Hunting season is here and every hunter has the right to recreation but ought to be aware of the responsibilities that they need to carry out, officials say.
To be a responsible, ethical hunter a person needs to be aware of which area they plan to hunt, be confident in their ability to handle their weapon, and understand the need to obtain proof of all certification needed to hunt and tag that specific animal.
“The Fish & Wildlife associations are all good and knowledgeable but we prefer people come to us so that we can be sure the information they’re getting is reliable,” said Information Officer Craig Brown who works in Alberta Environment Sustainable Resources Development.
“The regulations are complicated and we have no trouble explaining them to people.”

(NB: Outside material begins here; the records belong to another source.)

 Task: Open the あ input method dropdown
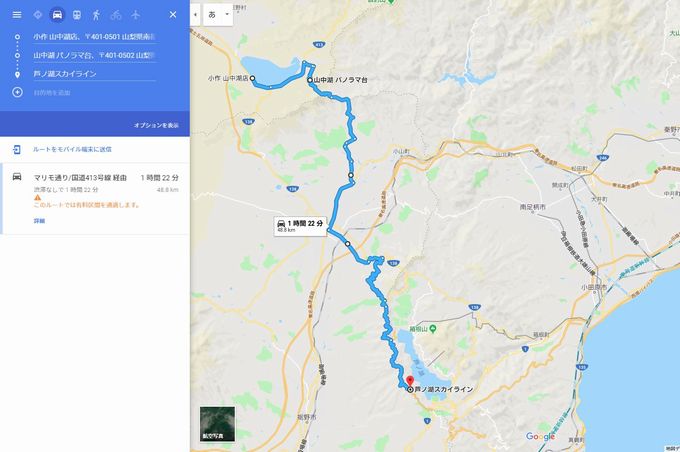pos(218,15)
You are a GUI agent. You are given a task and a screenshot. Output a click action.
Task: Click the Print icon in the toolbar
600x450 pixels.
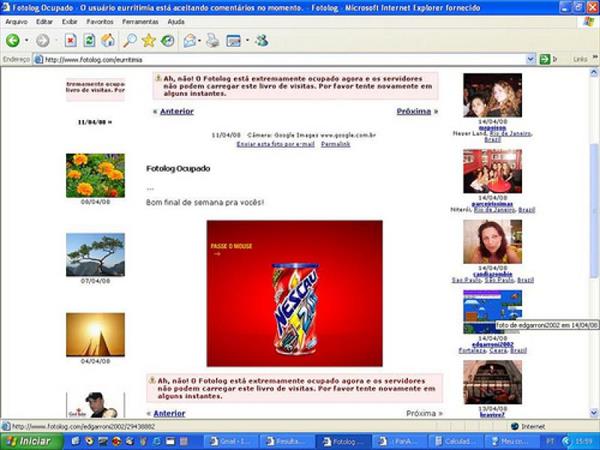(212, 41)
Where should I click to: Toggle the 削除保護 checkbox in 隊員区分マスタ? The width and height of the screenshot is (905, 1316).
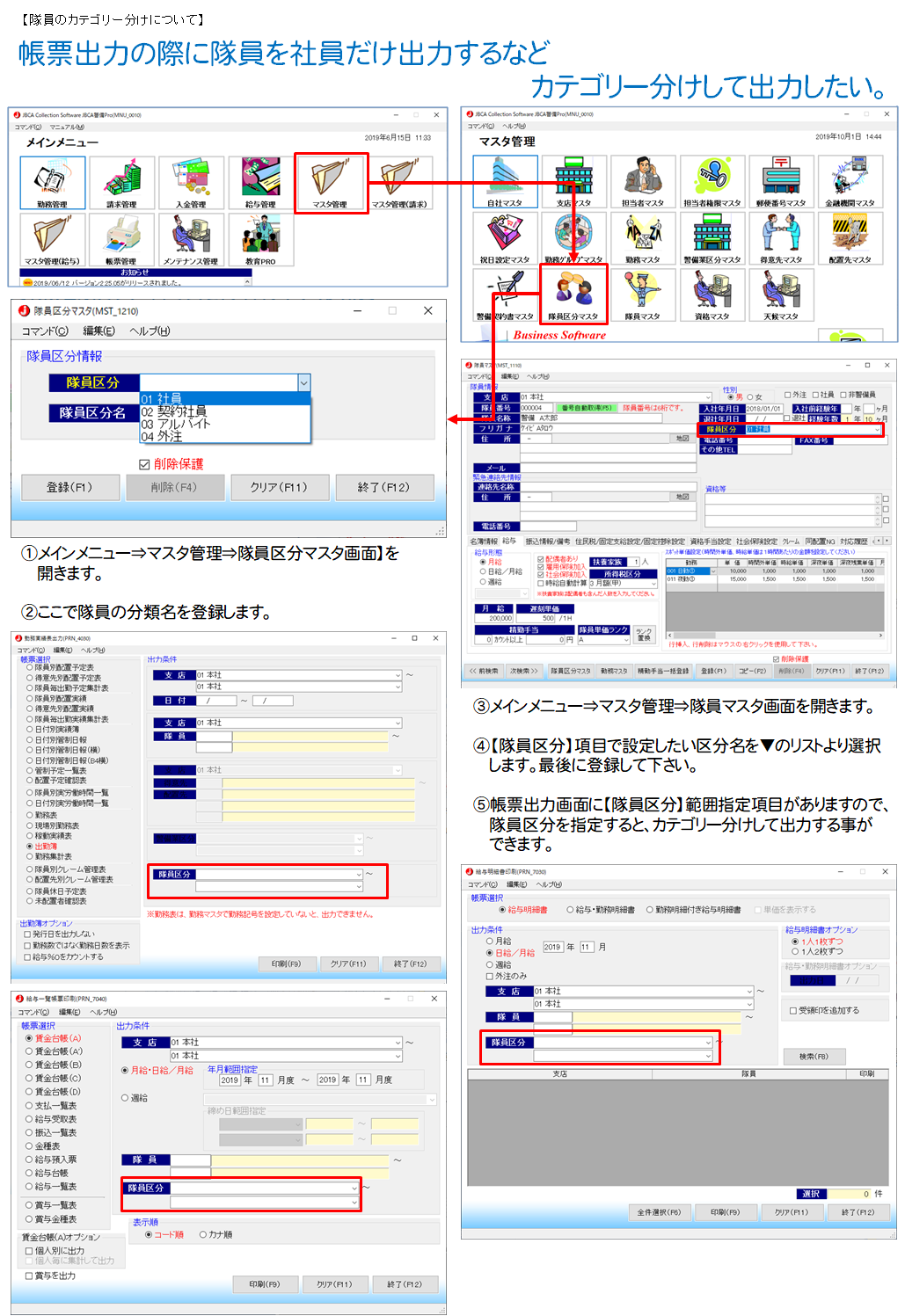145,464
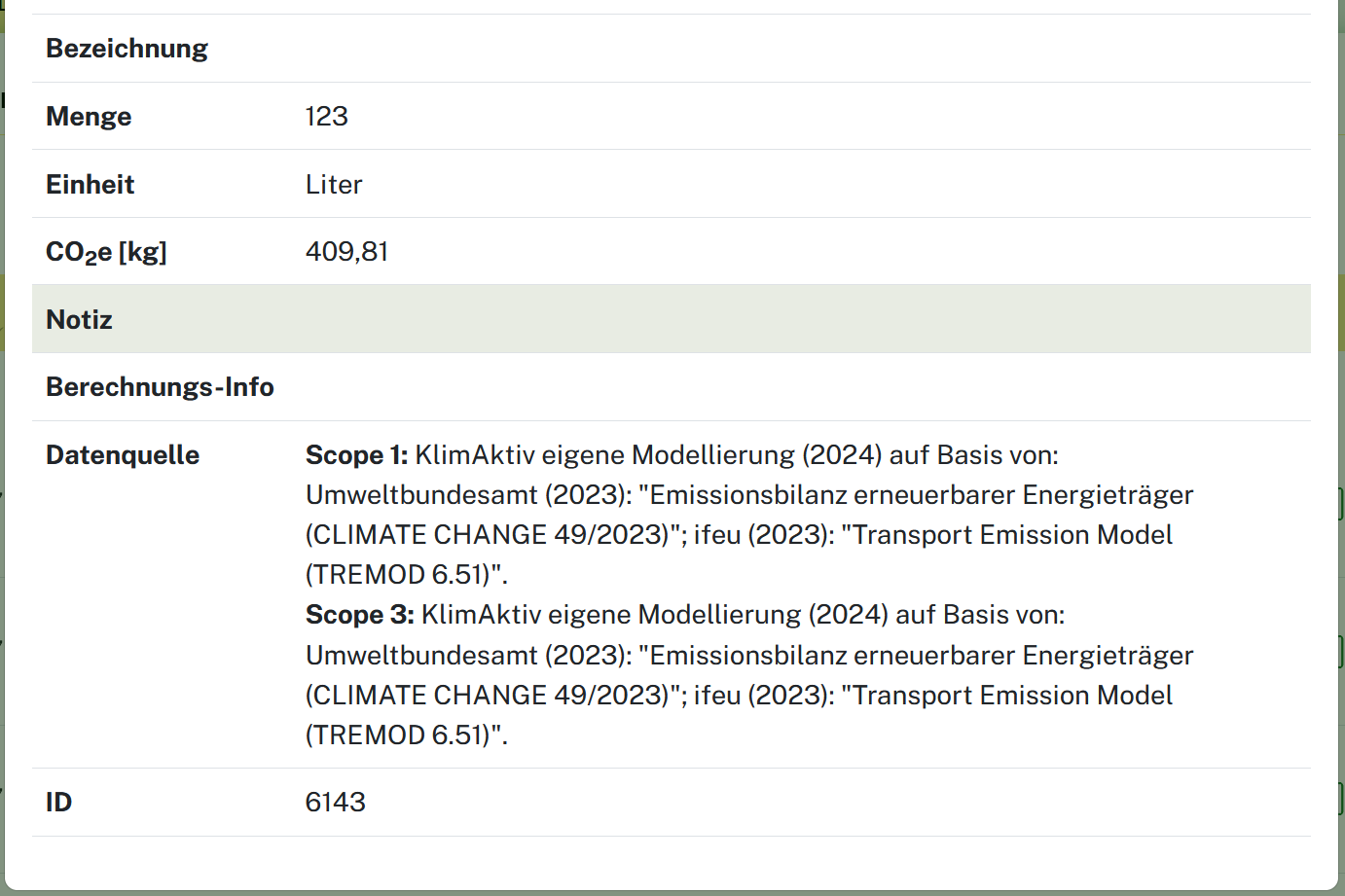This screenshot has height=896, width=1345.
Task: Select the Menge value 123
Action: pos(326,117)
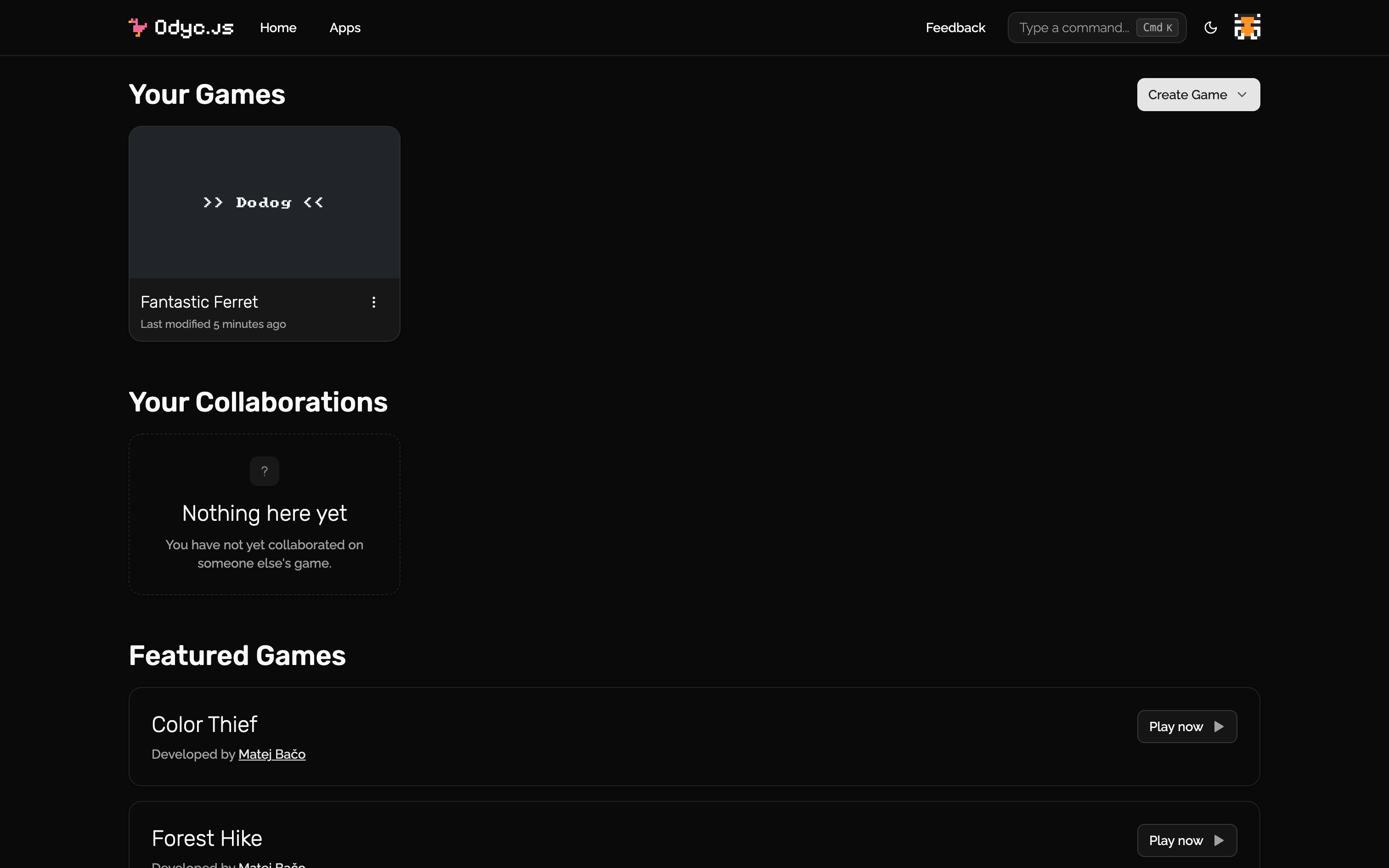Click the pink Odyc.js bird logo
1389x868 pixels.
[138, 28]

Alberta is divided into five different hunting regions, so step number one when planning a trip is to visit www.albertaregulations.com and figure out which region you’re planning to travel to, as this determines the type of game that can be hunted.

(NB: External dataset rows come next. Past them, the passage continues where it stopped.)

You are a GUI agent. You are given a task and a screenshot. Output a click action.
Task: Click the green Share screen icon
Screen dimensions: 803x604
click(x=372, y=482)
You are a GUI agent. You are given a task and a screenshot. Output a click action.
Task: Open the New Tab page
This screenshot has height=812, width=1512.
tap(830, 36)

Within each of those five regions, there are numbers that correspond to a division of the region, called a Wildlife Management Unit (WMU) – for example, the area surrounding Red Deer is WMU 220.
On the Alberta regulations page, if you find your region and click on the number, a small detailed map will come up that tells where boundaries for that area are.

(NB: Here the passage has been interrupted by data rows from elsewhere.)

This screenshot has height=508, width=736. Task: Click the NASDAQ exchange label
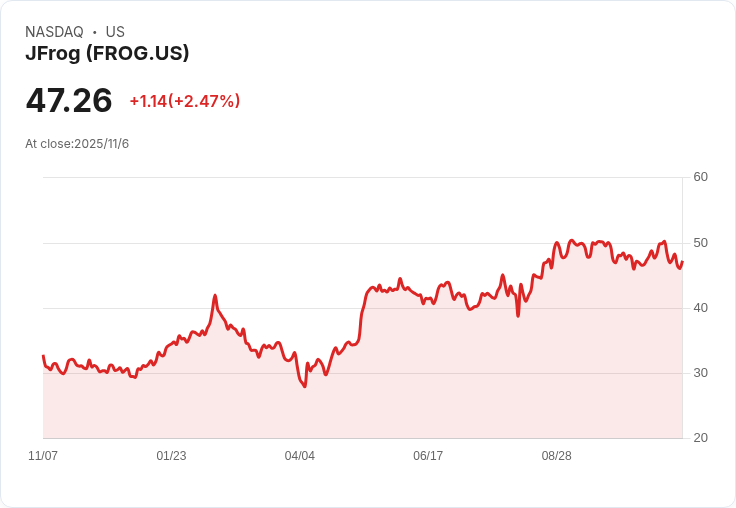click(x=54, y=32)
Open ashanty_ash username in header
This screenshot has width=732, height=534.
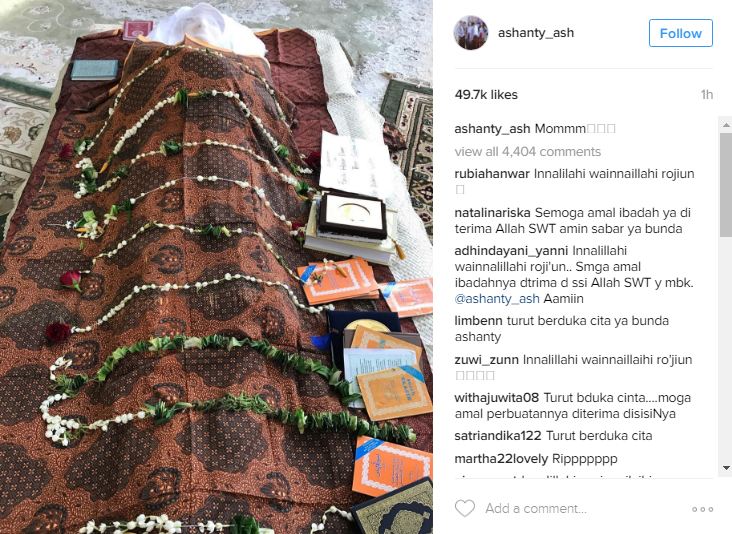tap(535, 33)
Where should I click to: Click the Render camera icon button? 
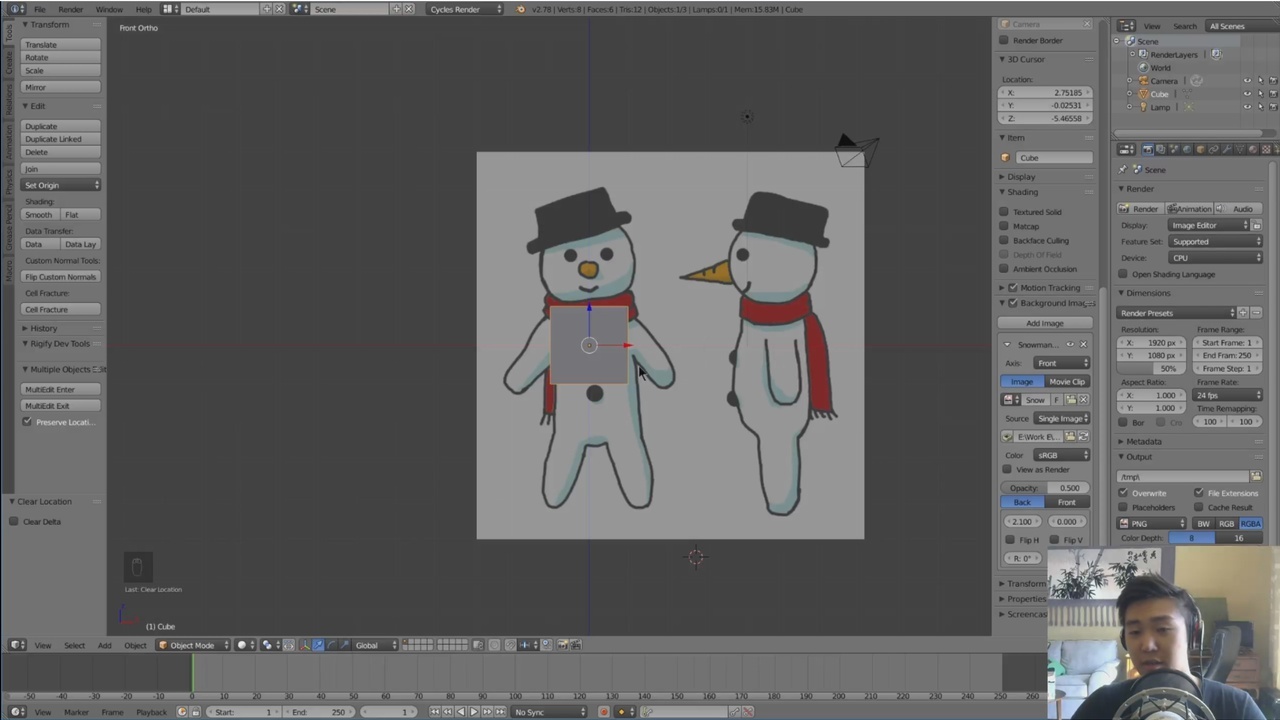pyautogui.click(x=1139, y=209)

Central Alberta falls within the Parkland Division. Animals that can be hunted here include whitetailed deer, mule deer, moose, elk and game birds that include partridge, grouse (some species), pheasant, geese and ducks.
“To get started hunting in Alberta, the first thing I would recommend doing is taking an Alberta hunter education course done by the Alberta Hunter Education Instructors’ Association, known commonly as AHEIA. That course is available online and in classrooms,” said Brown.
“Next thing you’ll need is a WIN card – wildlife identification number. They’re done through Alberta Realm – the cost for them is $8 and they’re good for five years. After that, you’re going to need a wildlife certificate that costs $28.22.”
Once a person has met the regulations for the above-mentioned certifications, they are able to begin purchasing tags for each animal that is hunted. Each tag is specific to an animal and is placed according to regulations.
“Then you look at the Alberta regions list for what is available. The chart can be a little bit hard to dissect on your own, but this is the general idea.”
According to what number you’re in, you must look at the time (darkest green) so that you can make yourself aware of what animals are safe to hunt at a time as well as what weapon can be used.
Anywhere you see black boxes beside the dates on the Alberta Regulations department that means a person must enter a draw to be able to hunt that specified animal within the dates given.
“PAL/POL is a possession acquisition license – basically, your license to purchase firearms and ammunition. If people want information on that, they can look into the Canadian Firearms Centre.
“For bow and arrow hunting, you’re going to need a bow permit and those can be purchased through realm account – $9.20,” said Brown.
“Also, a bow and arrow is not the same as hunting with a crossbow which is considered to be a firearm. Anywhere you see black boxes beside the dates on the Alberta Regulations department that means a person must enter a draw to be able to hunt that specified animal within the dates given.”
Brown said that licensing for game bird is a little bit different than big game.
Game birds in Alberta include a few different species that are grouped categorically.
Hunting any of these animals will require a WIN card and a wildlife certificate.
Bird game in Alberta is a little bit trickier, said Brown. Migratory game birds such as duck and geese require a game bird license and a federal migratory bird license that can be acquired at most Canada Post Offices.
For upland animals such as partridge and grouse, a game bird license is required. To hunt pheasant a person must acquire a game bird license and a pheasant license.
“If you’re not 100 per cent sure of the species you’re shooting at is what you have a tag for, do not fire. I will always tell people that if you aren’t sure, don’t shoot.”
He also advised hunters to remember there are other kinds of wildlife where they may be hunting that they ought to be aware of.
Responsible hunting does not end with permits and weapon awareness. It also means taking home the game that was killed or disposing of it the right way.
Any game meat that is being donated to a food bank must be inspected by a licensed butcher and cut and packaged according to Alberta safety regulations.